**Task to complete**
Transcribe the berry wine forum thread from "Also i want" to "to do this?".

**Provided text**
(begin)
Also i want to add some oak chips but would rather do it after the primary stage because i want to save some of the yeast slurry for something else, is it ok to do this?


----------



## Arne (Oct 2, 2011)

Howdy,
If you havn't started yet, I would go find a paint straining bag or two at your local paint store, big lumber yart or wherever. Put your berries in it or them and you can hand crush em or hit em with a tater masher ormaybe a 2X4 depending on how hard they are. You can also just put em loose in the must, but then strainin out the pieces can be a pain. I do not know how big your berries are, but if they are big, you mite need a few more. You will know after this time, so if you don't get enough flavor next time you can add some more berries. you also have the option of making a f-pac and adding later if you can still get more berries now. Before I would start your wine I would freeze the berries first. After a couple days freezing,thaw em out and put em in your primary. Crush em up, add your water and sugar up to S.g. of 1.080 or so, add your campden tabs and let it sit for 12 to 24 hrs or so. Add your pectic enzime, let it sit for 12 hrs or so and add the rest of your ingredients and pitch your yeast. Best way is to make a yeast starter out of a little must, a little sugar, and some warm water, 100 degrees or so. Put the yeast in, and feed it a little must every so often while you are waiting for everything else to work. i usually put it in a quart jar, cover with a paper towel and a rubber band. When it all gets going, pitch it into your must, cover your primary with a lid with a tea towel between the lid and the bucket, open it up and give it a stir twice a day or so and watch er go. If you have the berries in a bag, punch em down into the must when stirrin. If your bucket is pretty full, put it in a container that will catch some overages if it takes off too big. If you have a big tray of some kind the bucket can sit in, fine, I use a big garbage bag, set the bucket in the bottom of it and kinda pull it part way up the bucket. This little hint can save you a bunch of grief. lol. I will say this is experience talking, and it doesn't necessarilly happen the first time you try this. Can't remember the other questions you had, but this will get you started. Good luck with it, hope it is the greatest wine you ever tasted, Arne.
(end)
**Supplied data**
(begin)
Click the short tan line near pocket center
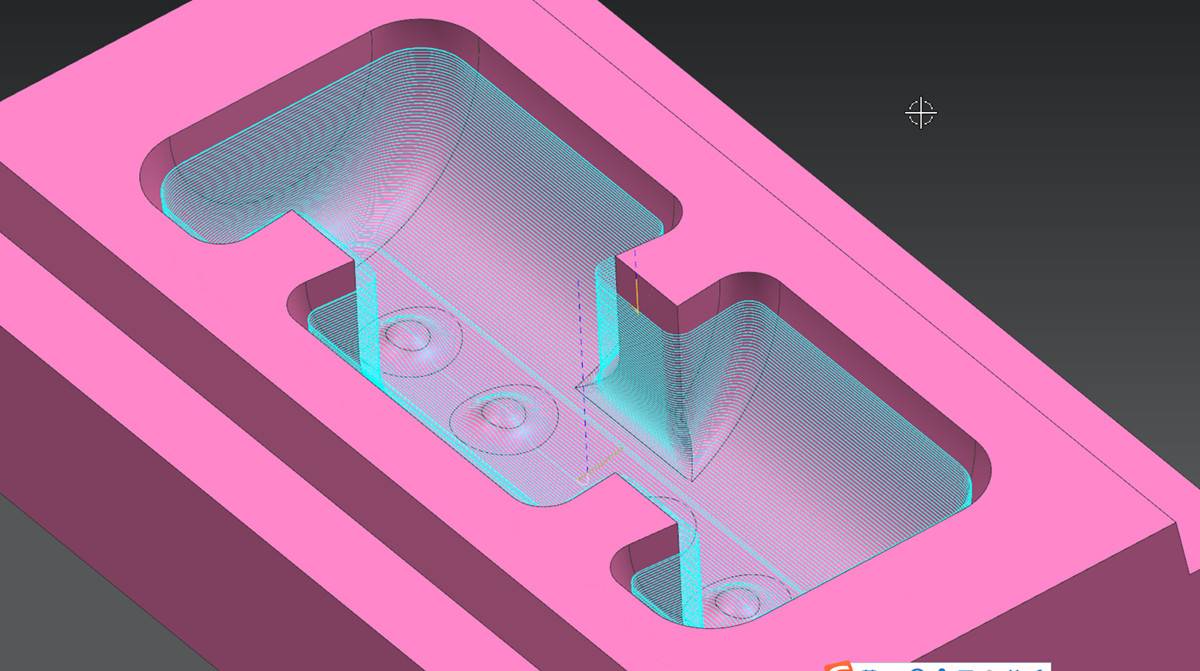Image resolution: width=1200 pixels, height=671 pixels. pyautogui.click(x=603, y=463)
(end)
**Reply**
Also i want to add some oak chips but would rather do it after the primary stage because i want to save some of the yeast slurry for something else, is it ok to do this?